William H. Bergquist and Dorothy E. Siminovitch

A  three-day symposium was convened on November 11-13, 2009 in Istanbul, Turkey under the auspices of the International Consortium for Coaching in Organizations.  This three-day meeting was organized to explore the relationship between executive coaching and leadership development.  During this meeting extensive attention was given to two related coaching challenges: how to work most effectively with men and women who have been identified as high potential performers, and how to work most effectively with men and women who have already been acknowledged for high levels of performance.  As a first step in making sense of these challenges, we have identified five different kinds of clients (two of which are high potentials and high performers) and have suggested ways in which these five types pose both different and similar coaching challenges. Perhaps most importantly, three of these types tend to be deficit-based whereas the high potential (HPOT) and the high performance (HPER) clients were identified as coming from a position of envisioned (HPOT) or real (HPER) strength and accomplishment. It is our belief that the executive coach requires specific strategies  and competencies to serve the developmental needs of all five of these diverse client populations, but that the high potential and high performance clients in particular require unique coaching strategies and competencies.

From Deficit-Based to Strength-Based Coaching

Following are the five types of clients that coaches in an organizational setting are likely to encounter. We have used the term “level” when identifying and describing each of these five types, because we believe that there are a set of assumptions underlying the way coaches work with each type that infer (appropriately or inappropriately) a hierarchy of competency and motivation.
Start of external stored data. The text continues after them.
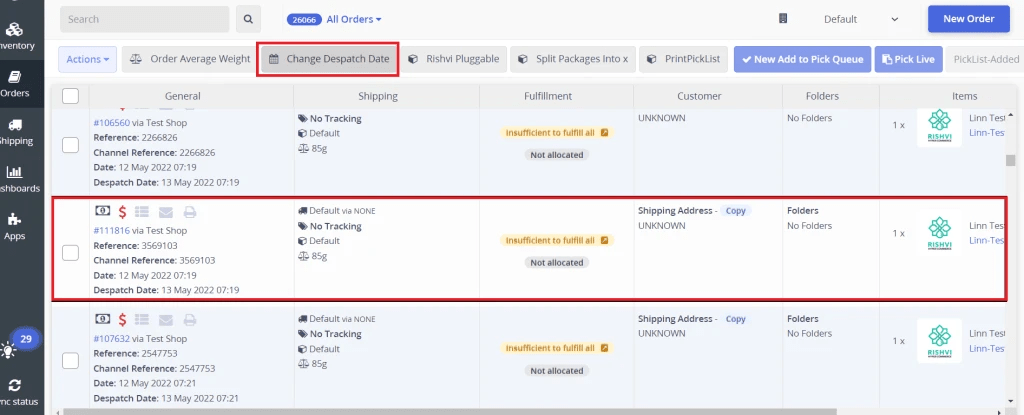Tick the checkbox for order #111816
The image size is (1024, 415).
(x=71, y=253)
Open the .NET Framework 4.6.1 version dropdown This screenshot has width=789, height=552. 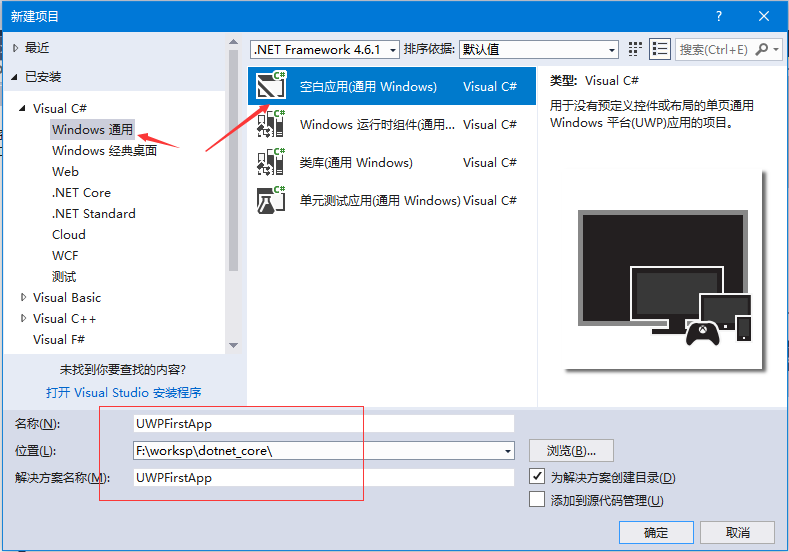pyautogui.click(x=393, y=50)
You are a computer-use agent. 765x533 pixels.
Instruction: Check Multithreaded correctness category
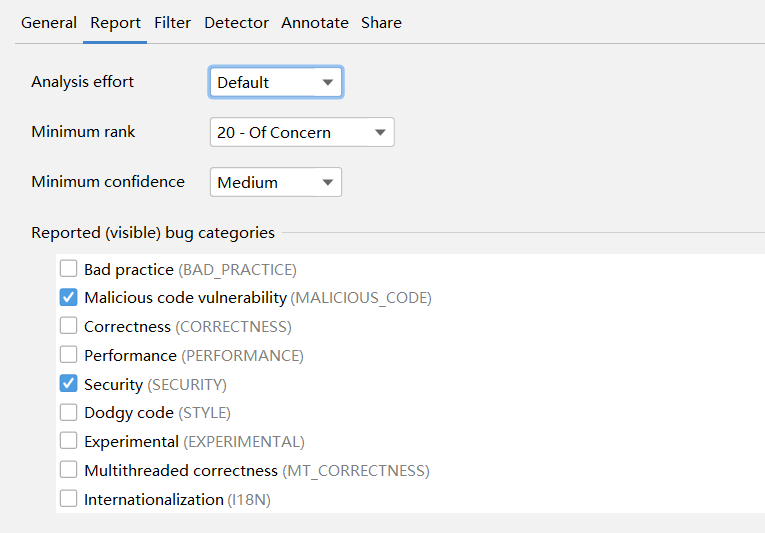tap(69, 470)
Level One: Remediation: Available to Problematic Employees

Many organizations offer coaching at this first level, and organizational coaching has acquired a very negative reputation in many organizations precisely because it is associated with “losers.”  These problematic employees may have never lived up to their potential or may have leveled off or declined in their performance. In some instances these are employees who have recently made a series of mistakes or been disruptive in their work with other employees or customers (inside and outside the organization). Two major case studies have been featured in the International Journal of Coaching in Organizations (IJCO) over the past seven years that concern problematic employees who have received coaching (Surrenda & Thompson, 2003; Hill, 2007; see also Rothaizer, 2007). In both of these cases, the coaching was not successful, highlighting the exceptional challenge associated with coaching at this first level. Typically, level one clients are not motivated to either examine or change their behavior and often feel quite threatened by the entire coaching process. The identified client may resist the benefits of the coaching engagement as a way of limiting self-awareness of limitations or the need for improvement.
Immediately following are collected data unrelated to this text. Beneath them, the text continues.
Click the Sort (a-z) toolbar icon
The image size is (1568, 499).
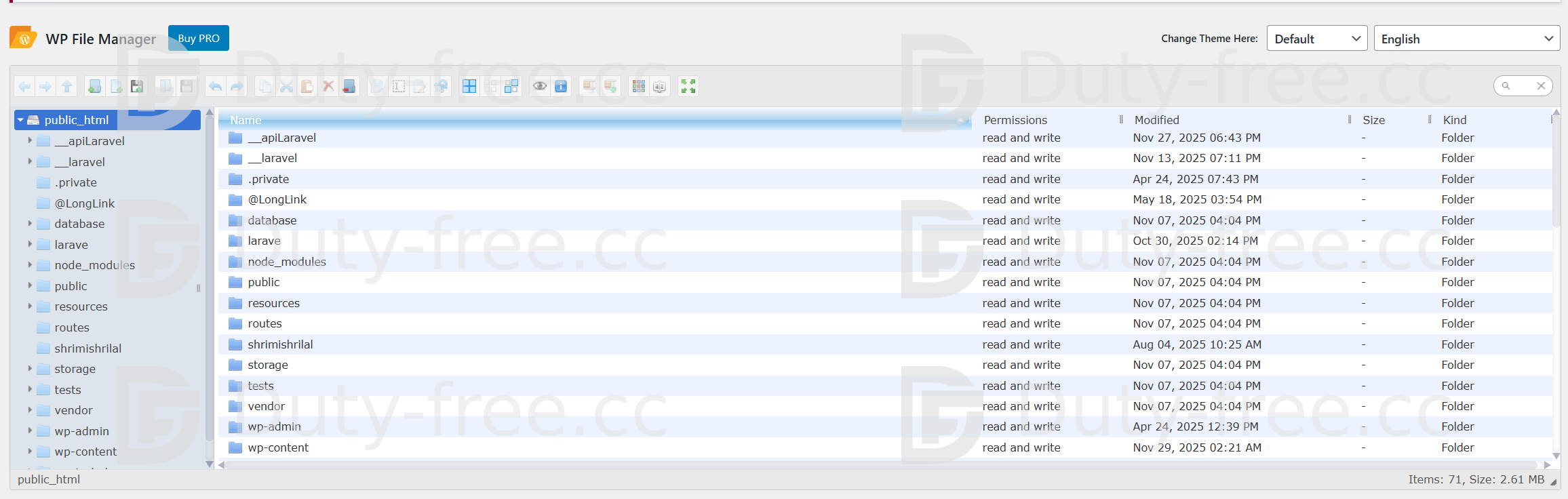[659, 86]
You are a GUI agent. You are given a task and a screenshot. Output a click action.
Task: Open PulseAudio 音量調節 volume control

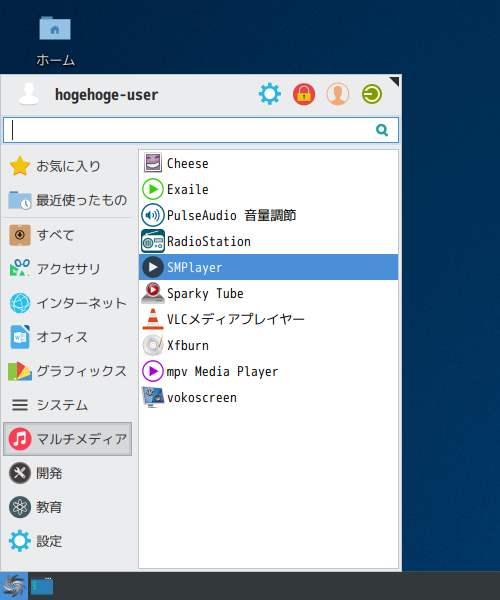pos(268,215)
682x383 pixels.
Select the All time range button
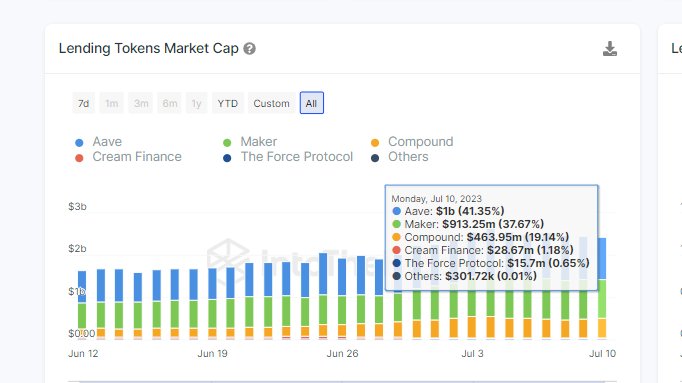[x=311, y=103]
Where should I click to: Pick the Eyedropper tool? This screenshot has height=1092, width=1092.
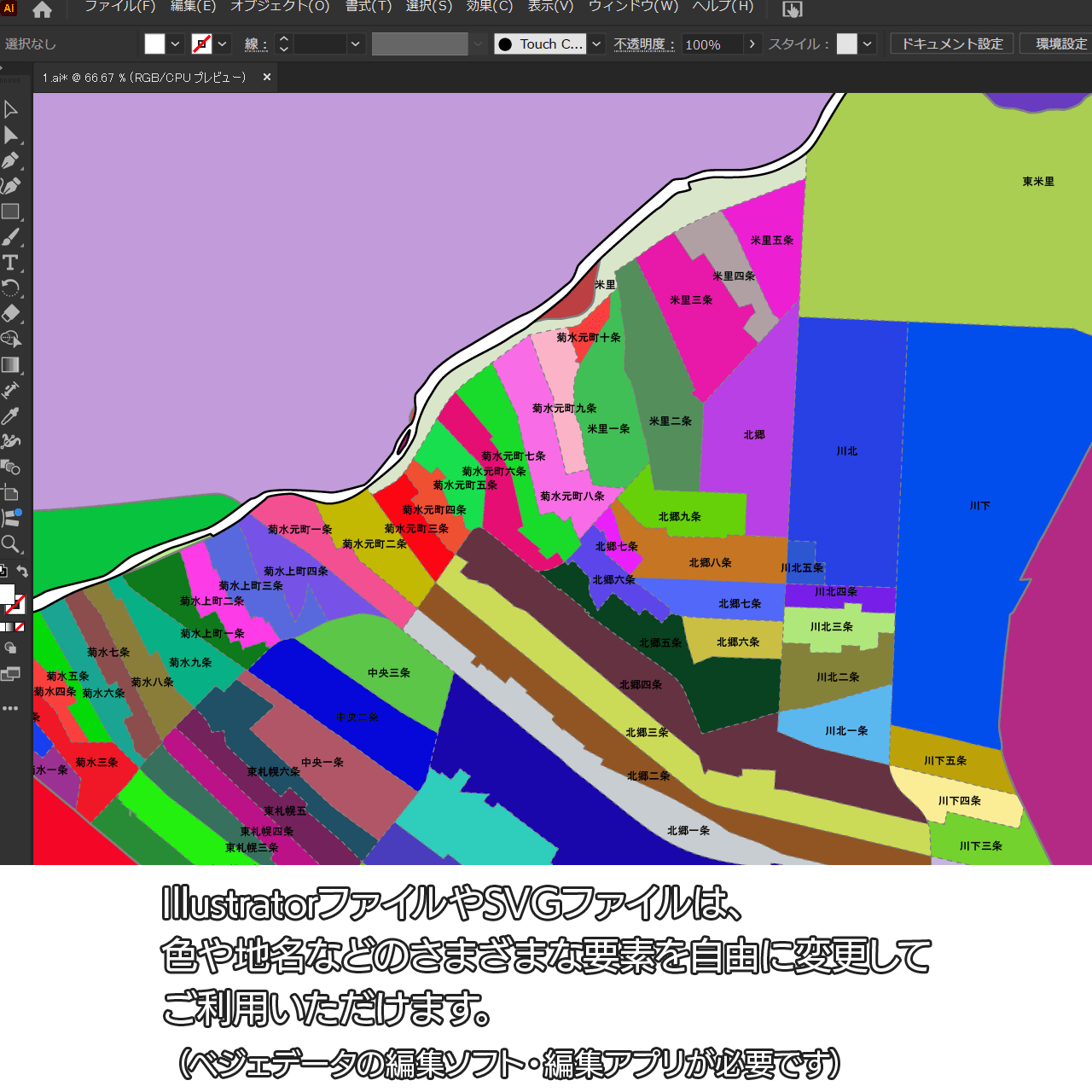(10, 416)
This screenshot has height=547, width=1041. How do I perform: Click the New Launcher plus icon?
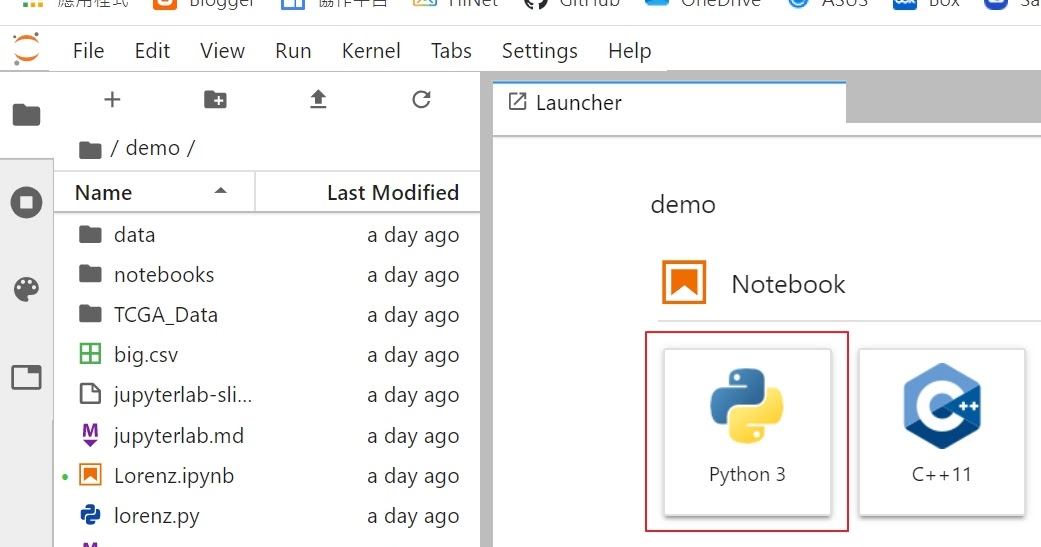[112, 99]

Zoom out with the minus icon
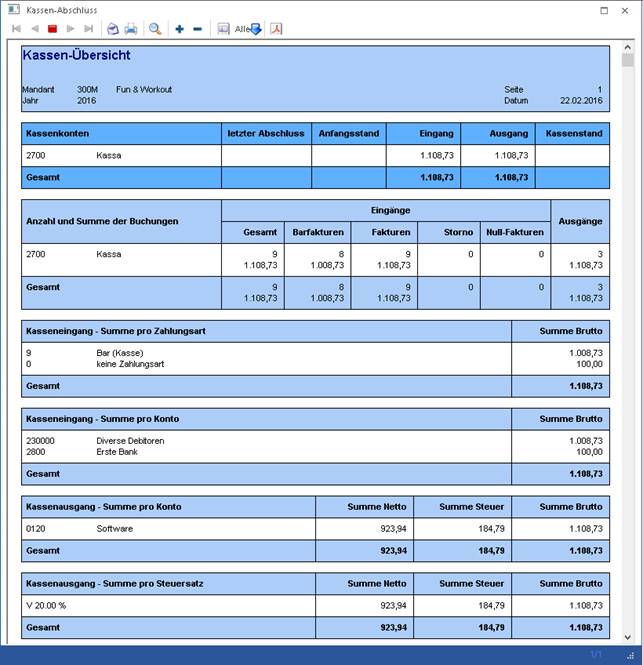[197, 29]
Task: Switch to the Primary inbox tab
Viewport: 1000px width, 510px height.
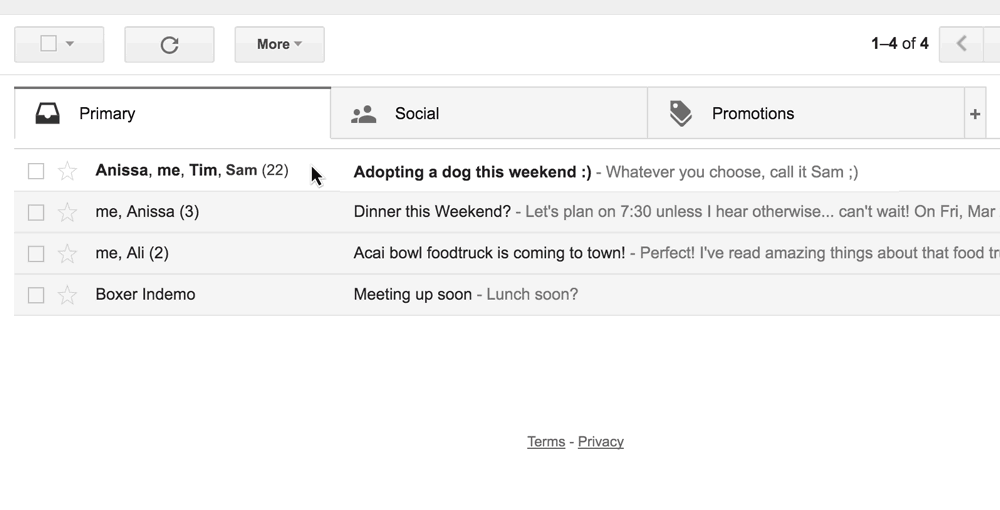Action: [172, 113]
Level Two: Available to All Employees at a Certain Level

As professional coaching has become more widespread and acceptable in many countries, it has in many instances simply become one of the standard offerings of the Human Resource Department—along with such activities as leadership development programs, software training sessions, and career awareness days.  While any employee at a certain level of the organization (usually at least at a managerial level) may be able to avail themselves of coaching services, it is usually provided under the assumption that the coaching client is in need of some support—the coach provides an opportunity for reflection and dialogue on the part of the client (combining the role of confidant and counselor), motivation and guidance regarding a specific performance issue (combining the role of coach and performance manager), or some knowledge or skills training (often blending the role of coach and educator). In each case the client is assumed to be lacking something that the coach can assist the client in discovering. At the very least, the coach can help the client find clarity regarding the deficit and work with the client to identify resources that can be used to overcome this deficit. The executive coach must be prepared to assist the client in recognizing the opportunities available and encourage the motivation for work optimization.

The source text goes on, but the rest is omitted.